At 11:04 AM 4/4/96, Tim Bass (PIER) wrote:
Howard states:
[ ... ]
IMHO, I don't think you can guarantee that almost anything will stay routable, certainly anything less than an /18. Bluntly, there's no good way to guarantee routable prefixes.
Yes, there is a good way to GUARANTEE routable prefixes. Intermediate system address translation which maps to "virtual renumbering"....
In the specific case, this might take a new translator box that is not budgeted. Yes, I know renumbering costs staff time, but many organizations find it much easier to justify staff time than capital expenses. There's already a commitment to renumber here. Tim, my major point was that the enterprise here should, when renumbering, install infrastructure that makes possible future renumbering easier. Are you opposed to this? DHCP and such exist today, but I'm not sure I would say fully functional and tested address translators do. They may very well be in the near term. I'll agree that address translation will work in some, but not all situations. The problems are less in pure routing than in network management, DNS (especially reverse mapping), etc.

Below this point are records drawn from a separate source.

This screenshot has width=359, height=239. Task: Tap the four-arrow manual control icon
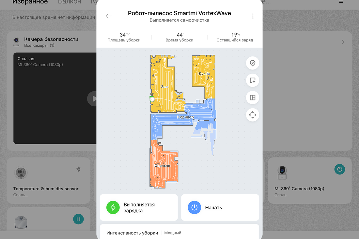[253, 115]
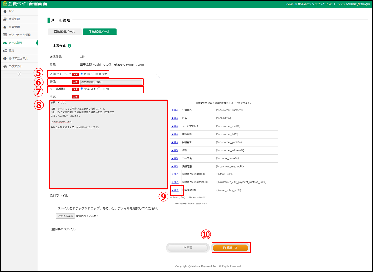Collapse the sidebar with the chevron button
Image resolution: width=373 pixels, height=272 pixels.
pos(19,74)
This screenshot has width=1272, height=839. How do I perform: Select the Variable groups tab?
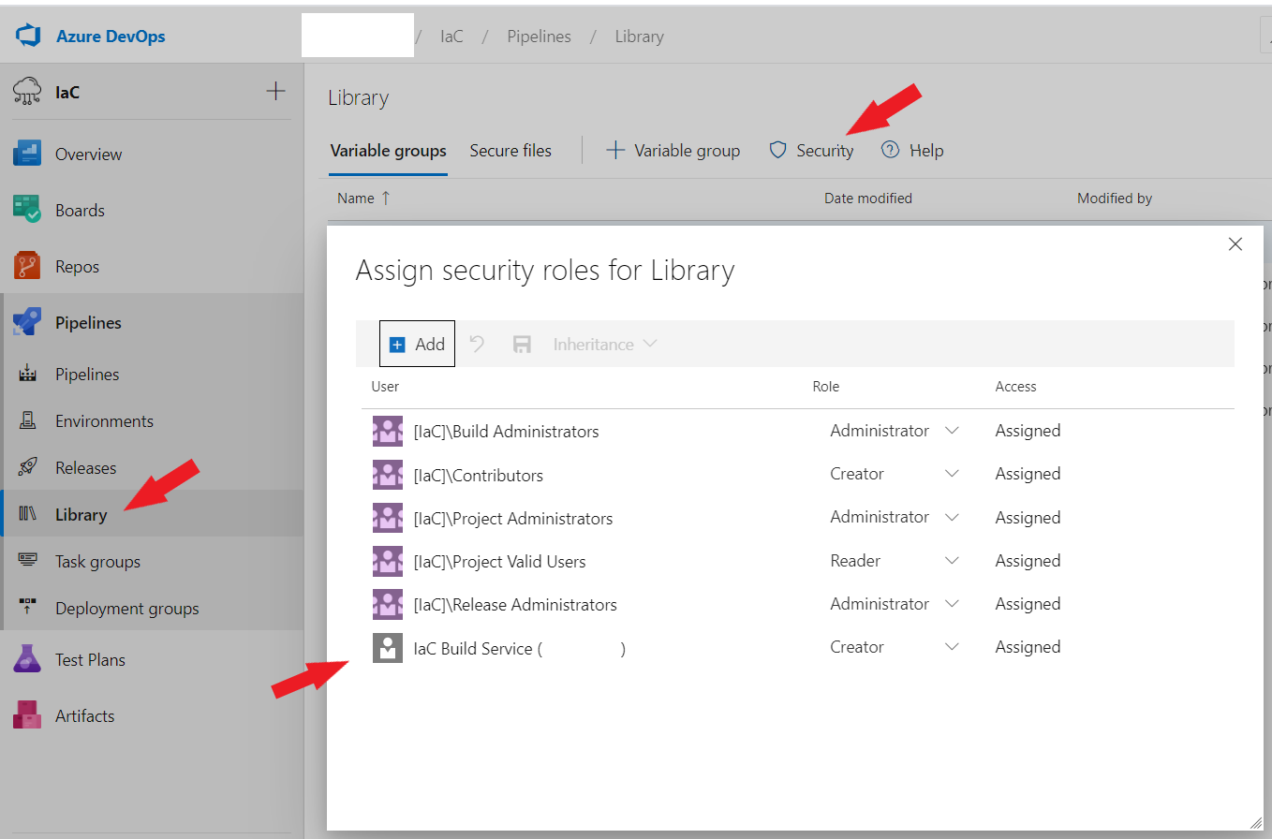click(388, 151)
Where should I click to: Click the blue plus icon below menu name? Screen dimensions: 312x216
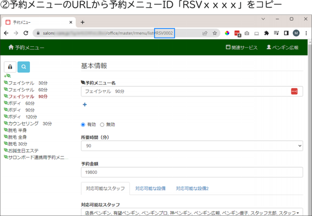[x=85, y=105]
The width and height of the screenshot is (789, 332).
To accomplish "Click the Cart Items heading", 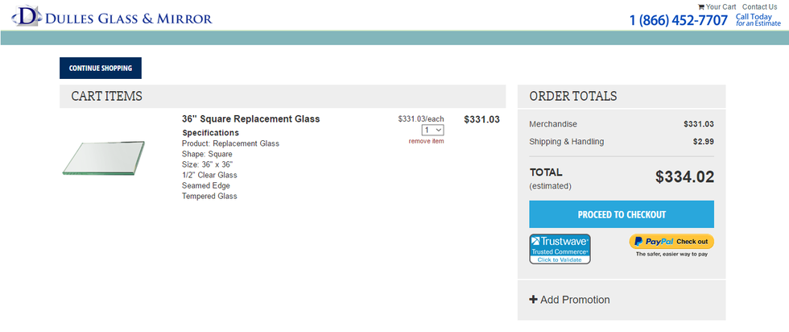I will coord(106,97).
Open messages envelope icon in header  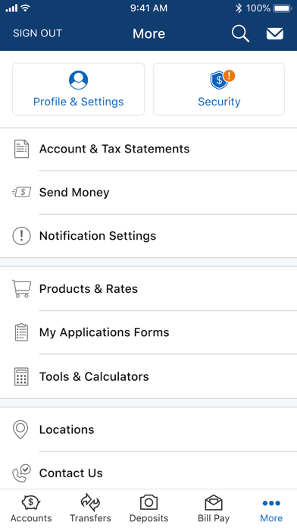pyautogui.click(x=275, y=33)
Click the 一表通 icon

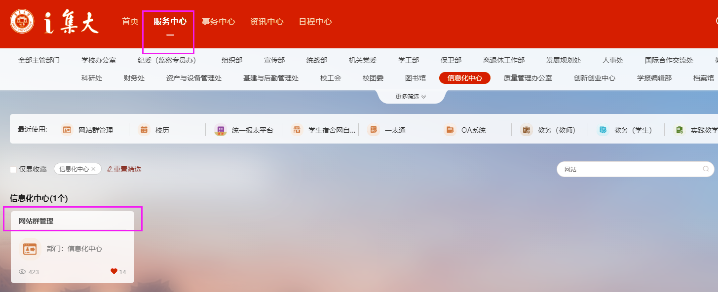coord(374,130)
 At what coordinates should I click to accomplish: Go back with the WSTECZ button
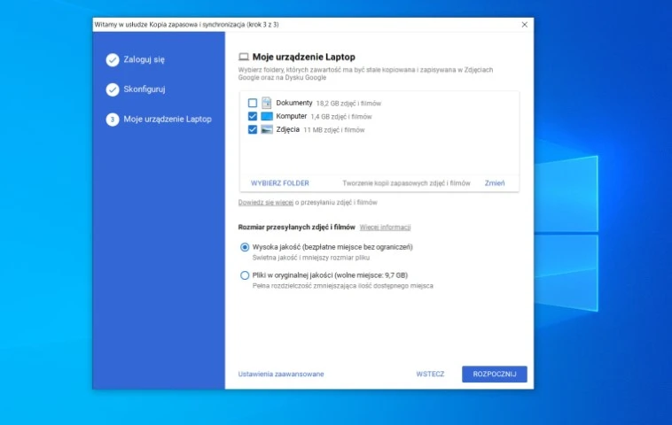pyautogui.click(x=430, y=374)
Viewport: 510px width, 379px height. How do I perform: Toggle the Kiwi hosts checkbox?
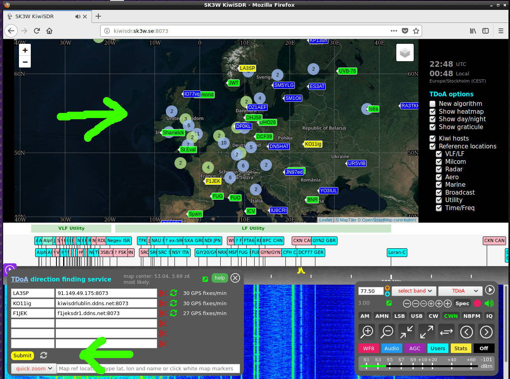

The answer my friend.... is blowing in the wind... in the technical implementation, not "human attitude re-engineering".....
I don't think we are in philosophical disagreement, but what the technical implementation should or can be.
The attitude, .... "bluntly, there's no good way for man to fly...." is not unique to written history.... it is alive and well in the Internet today ;-)
There is no good way for man to fly. There is an excellent way for man to be flown in airplanes. There isn't always a need to fly. Requirements analysis can fix things at the end system, with application-dependent solutions ranging from videoconferencing to ICBMs.